In the wake of the assassination of progressive Father Ti Jean
Pierre-Louis on Aug. 3 (see Haiti Progres, Vol. 16 No. 20,
Aug. 5–11, 1998), the Organization of People in Struggle (OPL),
with the connivance of a handful of client popular
organizations,
has tried to accuse Aristide of masterminding the
crime. Father Ti Jean died from a bullet in the mouth because they
thought he was speaking out too much,
the OPL asserted in an
insinuation-laced Aug. 17 declaration. (Ti Jean was a critic of the
1994 U.S. military invasion of Haiti, which Aristide sanctioned and
OPL ideologues also championed, but nonetheless he and Aristide, a
former priest, remained close.)
The OPL and its grassroots affiliates tried to transform the Aug. 10
funeral for the priest into an anti-Aristide political rally, where a
small contingent of provocateurs chanted slogans such as the
Lavalas and the Macoutes are twins.
But the hundreds of
funeral-goers reacted strongly and rapidly to the venal attempt to
capitalize on the tragedy, and several troublemakers were roughed up
by the crowd. Trying to turn humiliation to their advantage, the OPL
in its declaration likened the scuffle to the bloody repression during
the three-year coup d'etat of the [police] attaches, [the death
squad] FRAPH, and [Col.] Michel Francois and [Gen. Raoul] Cedras,
who during funerals took hostages, beat people and disappeared
them. Four years later, the OPL notes that the practice is exactly the
same under the Aristide-Preval regime,
the declaration said.
More absurd than this comparison was the clumsy and transparent
attempt to glue Aristide's head onto Preval's government. It
is particularly ironic since it was the OPL (along with Washington)
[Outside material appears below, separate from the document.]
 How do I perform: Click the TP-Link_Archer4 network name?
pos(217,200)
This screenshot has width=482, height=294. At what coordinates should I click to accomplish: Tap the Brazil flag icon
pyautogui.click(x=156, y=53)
which sponsored Preval's 1995 candidacy to thwart Aristide's
bid to recoup the three years he spent in exile during the coup.
Furthermore, OPL stalwart Rosny Smarth was Preval's prime minister
for a year and a half before he resigned over a tactical dispute in
June 1997. OPL sympathizers still dominate Preval's
double-portfolioed de facto cabinet, and Preval and the OPL remain in
lock- step agreement on the need to comply with economic dictates from
Washington for privatization and neo- liberal restructuring, policies
which the FL rejects. That is why the government is generally referred
to as Preval/OPL.
However, until recently, the FL had never explicitly disavowed the government of Rene Preval, who was Aristide's first Prime Minister in 1991 and who holds the key to the former president's ever-tenuous security.
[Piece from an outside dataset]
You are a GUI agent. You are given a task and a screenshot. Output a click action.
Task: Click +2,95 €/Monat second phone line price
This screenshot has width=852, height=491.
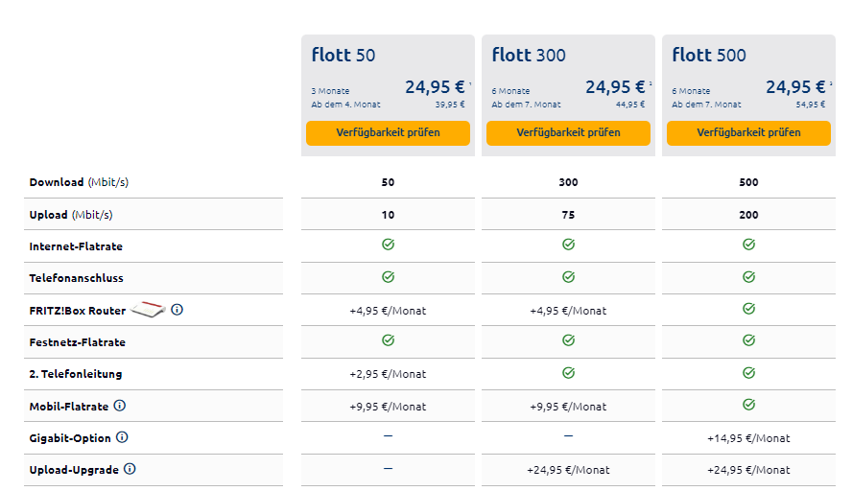388,374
But on Aug. 7, FL spokesperson Yvon Neptune issued a stinging
declaration to clear the confusion being spread in the country.
He denounced the indifference with which the police have reacted to
the assassination of Father Jean Pierre-Louis, when one knows how
rapidly they brought repression down on Fanmi Lavalas partisans in
Mirebalais,
after a police chief was killed there in February (see
Haiti Progres, Vol. 15 No. 47, Feb. 11—17, 1998). Today four
[FL] party members still remain jailed in Port-au-Prince, while the
police and the justice department know perfectly well who are
responsible for the death of the former police chief of
Mirebalais.
While one remembers that it is the people who demanded the
dissolution of the army, which was thieving, bloody, and at the
service of foreign powers, so as to give the country a police force
which serves the citizenry, they are today hatching a plot to
militarize the civilian police,
the statement continues. If the
government and the chief of state [i.e. the president] have no
authority over the police, how can they guarantee peace and security
in the country, as required by the Constitution and ceaselessly
demanded by the people?
The FL declaration concluded that the people are suffering the
consequences of the betrayal and ingratitude of a power which
continues to hold in contempt the demands of Dec. 16, 1990,
when
Aristide was elected on an anti-neoliberal pro-justice platform based
on popular participation.
The FL's demarcation has made the OPL and other right-wing parties livid because they can no longer create confusion by attributing Preval's unpopular neoliberal policies to Aristide.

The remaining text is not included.